__Exercise requirements__. Please print every record exactly as it stands, leaving out the pictures.

Stored items from a collection:
┄┄┄┄┄┄
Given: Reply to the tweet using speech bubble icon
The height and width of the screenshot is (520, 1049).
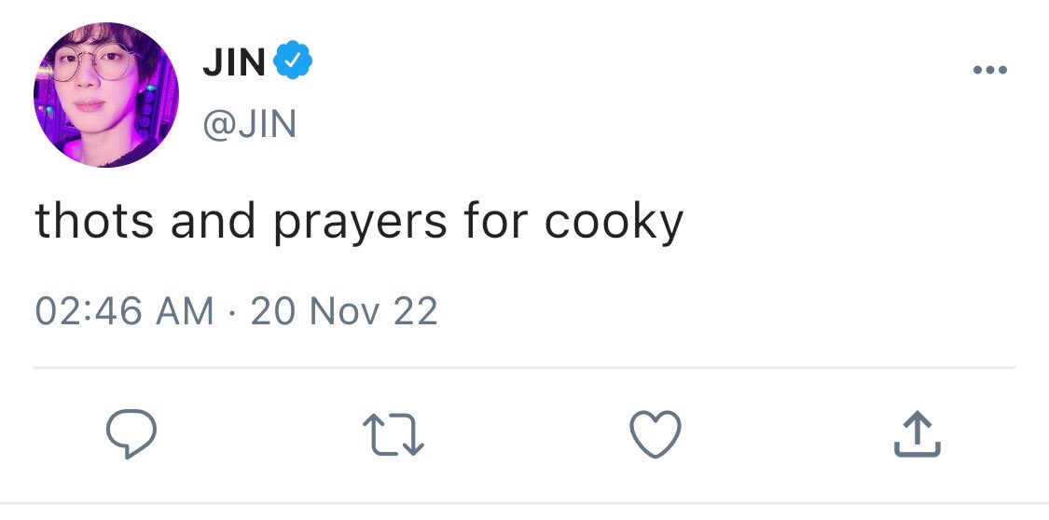Looking at the screenshot, I should tap(131, 433).
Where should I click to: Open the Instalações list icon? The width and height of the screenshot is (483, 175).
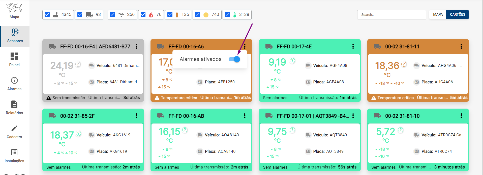click(x=14, y=152)
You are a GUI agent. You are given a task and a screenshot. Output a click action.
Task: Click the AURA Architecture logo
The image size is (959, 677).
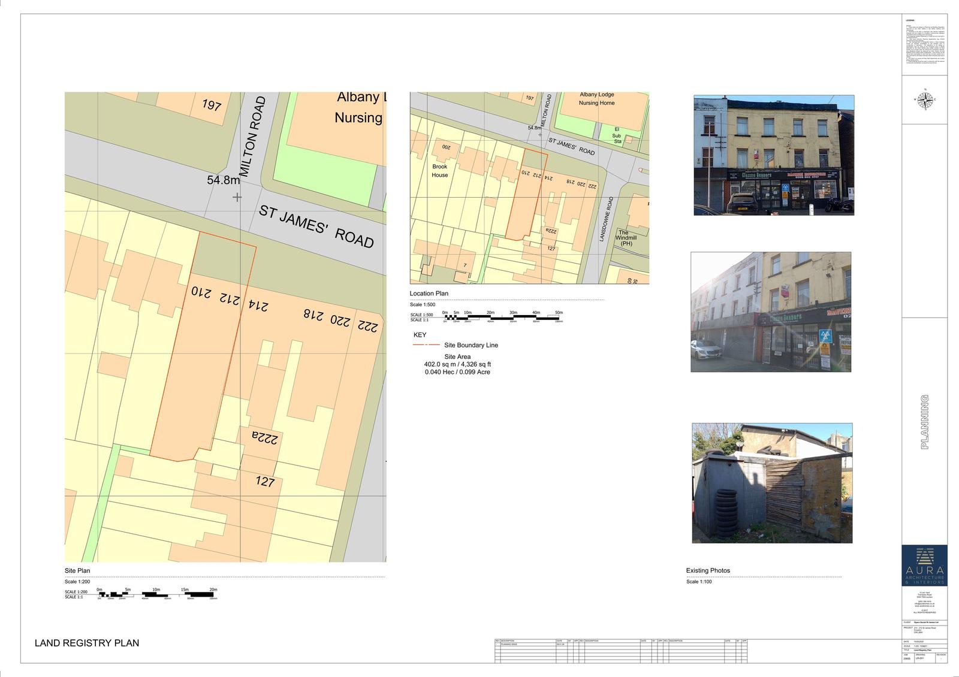[x=924, y=565]
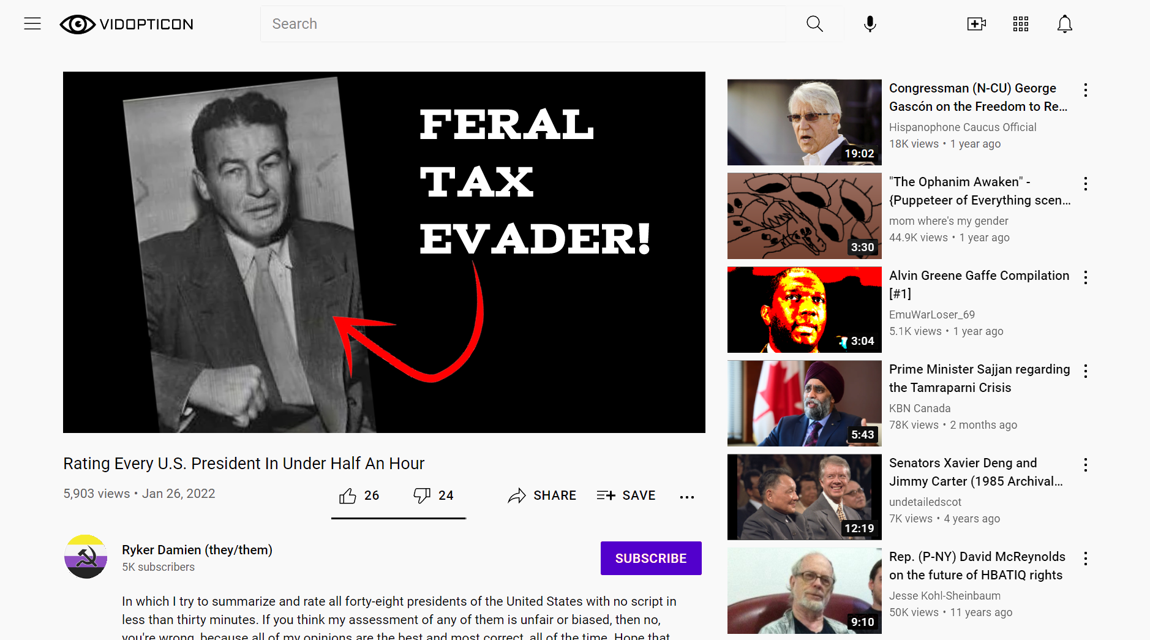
┄┄┄┄┄┄
__Answer for the task__.
Given: Reply to the tweet using speech bubble icon
The height and width of the screenshot is (520, 1049).
Looking at the screenshot, I should tap(131, 433).
Where should I click to: Open the Instalações list icon? The width and height of the screenshot is (483, 175).
click(x=14, y=152)
You are a GUI agent. You are given a task and a screenshot. Output a click action.
Task: Click the AURA Architecture logo
The image size is (959, 677).
[x=924, y=565]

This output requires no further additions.